(Stored data entries)
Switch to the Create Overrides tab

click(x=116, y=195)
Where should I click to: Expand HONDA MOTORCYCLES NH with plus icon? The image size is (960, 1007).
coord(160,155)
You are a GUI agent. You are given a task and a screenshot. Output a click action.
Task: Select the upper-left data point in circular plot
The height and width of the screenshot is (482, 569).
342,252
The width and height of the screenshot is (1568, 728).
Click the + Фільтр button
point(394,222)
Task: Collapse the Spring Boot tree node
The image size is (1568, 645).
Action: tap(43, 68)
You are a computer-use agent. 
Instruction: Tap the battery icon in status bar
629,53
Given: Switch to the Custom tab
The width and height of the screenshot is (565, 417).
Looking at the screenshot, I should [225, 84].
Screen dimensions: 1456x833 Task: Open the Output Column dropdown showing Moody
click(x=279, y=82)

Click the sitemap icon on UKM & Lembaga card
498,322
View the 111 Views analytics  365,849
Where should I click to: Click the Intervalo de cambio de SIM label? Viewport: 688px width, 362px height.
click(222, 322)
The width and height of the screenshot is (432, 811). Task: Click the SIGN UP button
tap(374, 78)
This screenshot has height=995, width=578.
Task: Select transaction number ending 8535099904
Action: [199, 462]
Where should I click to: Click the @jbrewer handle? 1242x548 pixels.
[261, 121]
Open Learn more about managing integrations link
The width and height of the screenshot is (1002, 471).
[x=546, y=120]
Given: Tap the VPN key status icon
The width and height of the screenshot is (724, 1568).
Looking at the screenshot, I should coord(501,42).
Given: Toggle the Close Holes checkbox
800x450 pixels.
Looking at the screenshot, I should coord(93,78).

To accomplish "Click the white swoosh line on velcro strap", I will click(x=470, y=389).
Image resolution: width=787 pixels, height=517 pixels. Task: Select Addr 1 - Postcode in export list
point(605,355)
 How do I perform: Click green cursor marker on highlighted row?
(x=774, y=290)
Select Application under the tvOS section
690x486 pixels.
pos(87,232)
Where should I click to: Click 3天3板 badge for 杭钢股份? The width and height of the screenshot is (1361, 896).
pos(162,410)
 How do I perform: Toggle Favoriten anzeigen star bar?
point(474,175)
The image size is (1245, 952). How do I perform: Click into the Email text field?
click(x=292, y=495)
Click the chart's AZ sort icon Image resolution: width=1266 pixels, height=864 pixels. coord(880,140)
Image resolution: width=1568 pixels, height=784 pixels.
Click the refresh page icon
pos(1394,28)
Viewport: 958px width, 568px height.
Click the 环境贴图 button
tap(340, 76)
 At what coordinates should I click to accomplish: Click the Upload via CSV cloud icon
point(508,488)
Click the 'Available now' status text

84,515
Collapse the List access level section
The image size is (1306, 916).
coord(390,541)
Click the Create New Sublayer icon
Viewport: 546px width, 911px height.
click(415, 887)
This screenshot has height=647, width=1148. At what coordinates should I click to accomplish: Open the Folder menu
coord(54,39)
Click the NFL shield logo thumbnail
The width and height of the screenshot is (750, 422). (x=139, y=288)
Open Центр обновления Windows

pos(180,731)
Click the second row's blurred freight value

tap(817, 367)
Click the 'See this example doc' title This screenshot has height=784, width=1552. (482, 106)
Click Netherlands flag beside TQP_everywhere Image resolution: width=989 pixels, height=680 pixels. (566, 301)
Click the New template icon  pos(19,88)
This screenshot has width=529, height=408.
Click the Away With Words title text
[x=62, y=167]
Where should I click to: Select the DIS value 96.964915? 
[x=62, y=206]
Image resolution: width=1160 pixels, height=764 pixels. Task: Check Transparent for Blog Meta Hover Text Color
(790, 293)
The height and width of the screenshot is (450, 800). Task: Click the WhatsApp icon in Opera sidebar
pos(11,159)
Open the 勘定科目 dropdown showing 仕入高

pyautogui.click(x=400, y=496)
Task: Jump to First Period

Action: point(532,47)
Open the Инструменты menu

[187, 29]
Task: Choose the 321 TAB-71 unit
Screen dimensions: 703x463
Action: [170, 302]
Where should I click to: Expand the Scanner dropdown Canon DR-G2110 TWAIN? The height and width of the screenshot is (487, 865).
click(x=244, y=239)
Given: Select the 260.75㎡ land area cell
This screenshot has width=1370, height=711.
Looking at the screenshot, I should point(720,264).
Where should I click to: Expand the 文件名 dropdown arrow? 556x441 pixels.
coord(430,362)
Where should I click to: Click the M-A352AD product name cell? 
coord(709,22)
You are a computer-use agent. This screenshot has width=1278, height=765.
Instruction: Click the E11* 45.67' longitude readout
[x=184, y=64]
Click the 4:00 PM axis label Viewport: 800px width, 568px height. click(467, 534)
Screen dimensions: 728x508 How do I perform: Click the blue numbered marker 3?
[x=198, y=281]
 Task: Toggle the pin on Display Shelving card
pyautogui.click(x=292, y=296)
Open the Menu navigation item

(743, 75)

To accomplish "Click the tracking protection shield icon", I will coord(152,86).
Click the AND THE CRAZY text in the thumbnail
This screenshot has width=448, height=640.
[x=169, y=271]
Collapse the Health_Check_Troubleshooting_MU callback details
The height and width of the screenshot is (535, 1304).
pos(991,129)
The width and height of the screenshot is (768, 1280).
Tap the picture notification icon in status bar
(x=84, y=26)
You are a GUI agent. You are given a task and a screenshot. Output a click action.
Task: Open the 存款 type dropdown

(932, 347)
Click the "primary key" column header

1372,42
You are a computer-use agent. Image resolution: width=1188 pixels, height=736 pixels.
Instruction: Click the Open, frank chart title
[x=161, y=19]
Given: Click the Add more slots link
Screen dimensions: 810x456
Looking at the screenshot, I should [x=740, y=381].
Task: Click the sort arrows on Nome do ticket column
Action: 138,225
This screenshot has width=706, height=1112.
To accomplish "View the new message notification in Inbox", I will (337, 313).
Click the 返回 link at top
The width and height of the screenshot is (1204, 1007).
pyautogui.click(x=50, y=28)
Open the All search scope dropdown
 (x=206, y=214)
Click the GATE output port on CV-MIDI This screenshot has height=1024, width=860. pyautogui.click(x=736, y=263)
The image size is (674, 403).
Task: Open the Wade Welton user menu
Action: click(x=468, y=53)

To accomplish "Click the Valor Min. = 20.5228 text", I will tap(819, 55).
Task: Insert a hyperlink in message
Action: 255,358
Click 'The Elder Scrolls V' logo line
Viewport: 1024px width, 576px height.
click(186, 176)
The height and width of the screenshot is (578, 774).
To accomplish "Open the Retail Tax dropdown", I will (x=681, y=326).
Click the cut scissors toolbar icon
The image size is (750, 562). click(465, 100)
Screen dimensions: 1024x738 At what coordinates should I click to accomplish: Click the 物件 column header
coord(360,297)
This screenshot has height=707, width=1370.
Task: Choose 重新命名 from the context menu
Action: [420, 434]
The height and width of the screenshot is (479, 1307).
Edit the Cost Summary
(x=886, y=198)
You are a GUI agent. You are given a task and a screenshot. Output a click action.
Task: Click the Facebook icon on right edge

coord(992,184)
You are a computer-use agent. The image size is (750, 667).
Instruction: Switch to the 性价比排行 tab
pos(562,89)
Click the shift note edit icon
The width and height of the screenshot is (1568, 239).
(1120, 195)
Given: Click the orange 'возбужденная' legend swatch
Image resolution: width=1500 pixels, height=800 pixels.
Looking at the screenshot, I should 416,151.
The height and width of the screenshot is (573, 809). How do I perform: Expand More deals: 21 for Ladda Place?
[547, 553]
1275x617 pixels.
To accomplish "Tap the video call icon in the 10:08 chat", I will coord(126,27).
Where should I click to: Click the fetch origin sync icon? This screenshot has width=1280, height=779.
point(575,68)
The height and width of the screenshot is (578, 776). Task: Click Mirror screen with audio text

◆ ASSIGNED TASK ◆
Nothing in the records may be altered; restate them word for word.

◆ SOLVED EXERCISE ◆
Switch to the Create Overrides tab

click(x=116, y=195)
Where should I click to: Expand HONDA MOTORCYCLES NH with plus icon? The image size is (960, 1007).
coord(160,155)
You are a GUI agent. You are given a task and a screenshot. Output a click action.
Task: Select the upper-left data point in circular plot
The height and width of the screenshot is (482, 569).
342,252
The width and height of the screenshot is (1568, 728).
Click the + Фільтр button
point(394,222)
Task: Collapse the Spring Boot tree node
The image size is (1568, 645).
Action: tap(43, 68)
You are a computer-use agent. 
Instruction: Tap the battery icon in status bar
629,53
Given: Switch to the Custom tab
The width and height of the screenshot is (565, 417).
Looking at the screenshot, I should [225, 84].
Screen dimensions: 1456x833 Task: Open the Output Column dropdown showing Moody
click(x=279, y=82)

Click the sitemap icon on UKM & Lembaga card
498,322
View the 111 Views analytics  365,849
Where should I click to: Click the Intervalo de cambio de SIM label? Viewport: 688px width, 362px height.
click(222, 322)
The width and height of the screenshot is (432, 811). Task: Click the SIGN UP button
tap(374, 78)
This screenshot has height=995, width=578.
Task: Select transaction number ending 8535099904
Action: [199, 462]
Where should I click to: Click the @jbrewer handle? 1242x548 pixels.
[261, 121]
Open Learn more about managing integrations link
The width and height of the screenshot is (1002, 471).
[x=546, y=120]
Given: Tap the VPN key status icon
The width and height of the screenshot is (724, 1568).
Looking at the screenshot, I should coord(501,42).
Given: Toggle the Close Holes checkbox
800x450 pixels.
Looking at the screenshot, I should coord(93,78).

To accomplish "Click the white swoosh line on velcro strap", I will click(x=470, y=389).
Image resolution: width=787 pixels, height=517 pixels. Task: Select Addr 1 - Postcode in export list
point(605,355)
 How do I perform: Click green cursor marker on highlighted row?
(x=774, y=290)
Select Application under the tvOS section
690x486 pixels.
pos(87,232)
Where should I click to: Click 3天3板 badge for 杭钢股份? The width and height of the screenshot is (1361, 896).
pos(162,410)
 How do I perform: Toggle Favoriten anzeigen star bar?
point(474,175)
The image size is (1245, 952). How do I perform: Click into the Email text field?
click(x=292, y=495)
Click the chart's AZ sort icon Image resolution: width=1266 pixels, height=864 pixels. coord(880,140)
Image resolution: width=1568 pixels, height=784 pixels.
Click the refresh page icon
pos(1394,28)
Viewport: 958px width, 568px height.
Click the 环境贴图 button
tap(340, 76)
 At what coordinates should I click to accomplish: Click the Upload via CSV cloud icon
point(508,488)
Click the 'Available now' status text

84,515
Collapse the List access level section
The image size is (1306, 916).
coord(390,541)
Click the Create New Sublayer icon
Viewport: 546px width, 911px height.
click(415, 887)
This screenshot has height=647, width=1148. At what coordinates should I click to accomplish: Open the Folder menu
coord(54,39)
Click the NFL shield logo thumbnail
The width and height of the screenshot is (750, 422). (x=139, y=288)
Open Центр обновления Windows

pos(180,731)
Click the second row's blurred freight value

tap(817, 367)
Click the 'See this example doc' title This screenshot has height=784, width=1552. (482, 106)
Click Netherlands flag beside TQP_everywhere Image resolution: width=989 pixels, height=680 pixels. (566, 301)
Click the New template icon  pos(19,88)
This screenshot has width=529, height=408.
Click the Away With Words title text
[x=62, y=167]
Where should I click to: Select the DIS value 96.964915? 
[x=62, y=206]
Image resolution: width=1160 pixels, height=764 pixels. Task: Check Transparent for Blog Meta Hover Text Color
(790, 293)
The height and width of the screenshot is (450, 800). Task: Click the WhatsApp icon in Opera sidebar
pos(11,159)
Open the 勘定科目 dropdown showing 仕入高

pyautogui.click(x=400, y=496)
Task: Jump to First Period

Action: point(532,47)
Open the Инструменты menu

[187, 29]
Task: Choose the 321 TAB-71 unit
Screen dimensions: 703x463
Action: [170, 302]
Where should I click to: Expand the Scanner dropdown Canon DR-G2110 TWAIN? The height and width of the screenshot is (487, 865).
click(x=244, y=239)
Given: Select the 260.75㎡ land area cell
This screenshot has width=1370, height=711.
Looking at the screenshot, I should point(720,264).
Where should I click to: Expand the 文件名 dropdown arrow? 556x441 pixels.
coord(430,362)
Where should I click to: Click the M-A352AD product name cell? 
coord(709,22)
You are a computer-use agent. This screenshot has width=1278, height=765.
Instruction: Click the E11* 45.67' longitude readout
[x=184, y=64]
Click the 4:00 PM axis label Viewport: 800px width, 568px height. click(467, 534)
Screen dimensions: 728x508 How do I perform: Click the blue numbered marker 3?
[x=198, y=281]
 Task: Toggle the pin on Display Shelving card
pyautogui.click(x=292, y=296)
Open the Menu navigation item

(743, 75)

To accomplish "Click the tracking protection shield icon", I will coord(152,86).
Click the AND THE CRAZY text in the thumbnail
This screenshot has width=448, height=640.
[x=169, y=271]
Collapse the Health_Check_Troubleshooting_MU callback details
The height and width of the screenshot is (535, 1304).
pos(991,129)
The width and height of the screenshot is (768, 1280).
Tap the picture notification icon in status bar
(x=84, y=26)
You are a GUI agent. You are given a task and a screenshot. Output a click action.
Task: Open the 存款 type dropdown

(932, 347)
Click the "primary key" column header

1372,42
You are a computer-use agent. Image resolution: width=1188 pixels, height=736 pixels.
Instruction: Click the Open, frank chart title
[x=161, y=19]
Given: Click the Add more slots link
Screen dimensions: 810x456
Looking at the screenshot, I should [x=740, y=381].
Task: Click the sort arrows on Nome do ticket column
Action: 138,225
This screenshot has width=706, height=1112.
To accomplish "View the new message notification in Inbox", I will (337, 313).
Click the 返回 link at top
The width and height of the screenshot is (1204, 1007).
pyautogui.click(x=50, y=28)
Open the All search scope dropdown
 (x=206, y=214)
Click the GATE output port on CV-MIDI This screenshot has height=1024, width=860. pyautogui.click(x=736, y=263)
The image size is (674, 403).
Task: Open the Wade Welton user menu
Action: click(x=468, y=53)

To accomplish "Click the Valor Min. = 20.5228 text", I will tap(819, 55).
Task: Insert a hyperlink in message
Action: 255,358
Click 'The Elder Scrolls V' logo line
Viewport: 1024px width, 576px height.
click(186, 176)
The height and width of the screenshot is (578, 774).
To accomplish "Open the Retail Tax dropdown", I will (x=681, y=326).
Click the cut scissors toolbar icon
The image size is (750, 562). click(465, 100)
Screen dimensions: 1024x738 At what coordinates should I click to accomplish: Click the 物件 column header
coord(360,297)
This screenshot has height=707, width=1370.
Task: Choose 重新命名 from the context menu
Action: [420, 434]
The height and width of the screenshot is (479, 1307).
Edit the Cost Summary
(x=886, y=198)
You are a GUI agent. You are given a task and a screenshot. Output a click action.
Task: Click the Facebook icon on right edge

coord(992,184)
You are a computer-use agent. The image size is (750, 667).
Instruction: Switch to the 性价比排行 tab
pos(562,89)
Click the shift note edit icon
The width and height of the screenshot is (1568, 239).
(1120, 195)
Given: Click the orange 'возбужденная' legend swatch
Image resolution: width=1500 pixels, height=800 pixels.
Looking at the screenshot, I should 416,151.
The height and width of the screenshot is (573, 809). How do I perform: Expand More deals: 21 for Ladda Place?
[547, 553]
1275x617 pixels.
To accomplish "Tap the video call icon in the 10:08 chat", I will coord(126,27).
Where should I click to: Click the fetch origin sync icon? This screenshot has width=1280, height=779.
point(575,68)
The height and width of the screenshot is (578, 776). Task: Click Mirror screen with audio text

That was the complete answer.